Table 1 Parsed X-Ray data files.

From: Scene-level movie data from Amazon X-Ray in the US market combined with IMDb

Field for Data File

Description

people.csv: Contains a list of actors, corresponding characters, and IMDb name IDs for actors.

name_id

Name ID of person from IMDb. The URL corresponding to a name_id would be https://www.imdb.com/name/ < name_id >. Example: https://www.imdb.com/name/nm0451321for nm0451321.

person

Name of the person.

character

Name of the character in the movie.

scenes.csv: Contains a list of scenes, along with the start and end timestamps of each scene.

scene

Scene number.

start

Scene start timestamp in milliseconds.

end

Scene end timestamp in milliseconds.

people_in_scenes.csv: Contains a list of scenes with IMDb IDs of people appearing in the scene, along with start and end timestamps.

scene

Scene number.

start

Scene start timestamp in milliseconds.

end

Scene end timestamp in milliseconds.

name_id

Name ID of person from IMDb.

timestamp

Timestamp of the character’s first appearance in the scene, in milliseconds.

  1. These files are provided for each film in the schema shown in Fig. 2 under the xrays directory.
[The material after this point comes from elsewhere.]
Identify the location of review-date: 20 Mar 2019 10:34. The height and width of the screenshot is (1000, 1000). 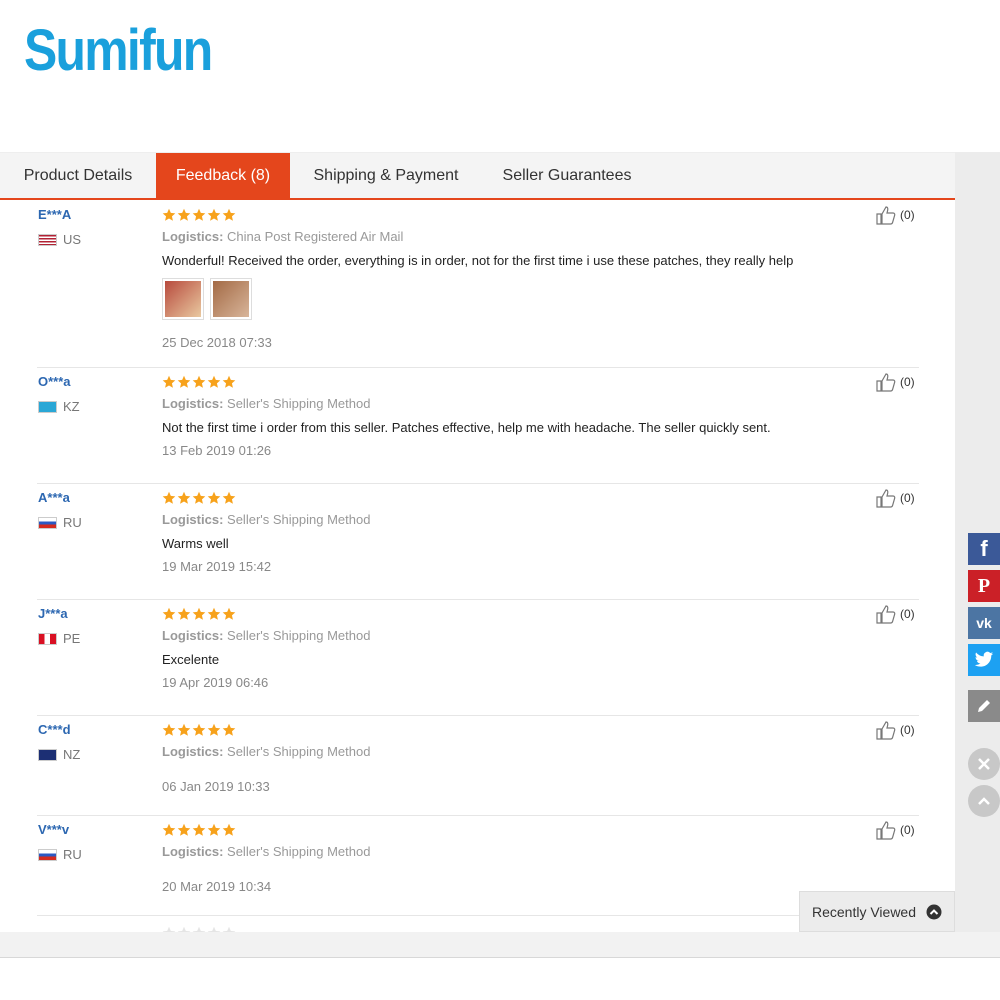
(217, 886).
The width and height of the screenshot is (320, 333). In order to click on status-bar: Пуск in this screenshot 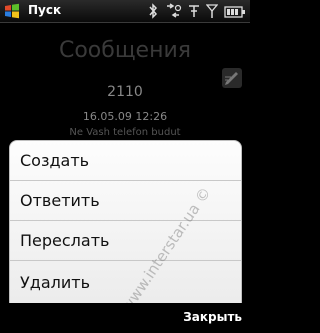, I will do `click(125, 12)`.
Note that the scene timestamps in these files are not known to be aligned to the subtitle timestamps contained in .ttml2 files (Fig. 2). However, the example Jupyter notebook demonstrates how subtitles can be assigned to scenes based on temporal overlap. The majority of subtitle segments fall fully within scene boundaries, indicating a strong degree of alignment between the two timestamp sources. Perfect correspondence is not expected, as spoken dialogue may cross visual scene boundaries.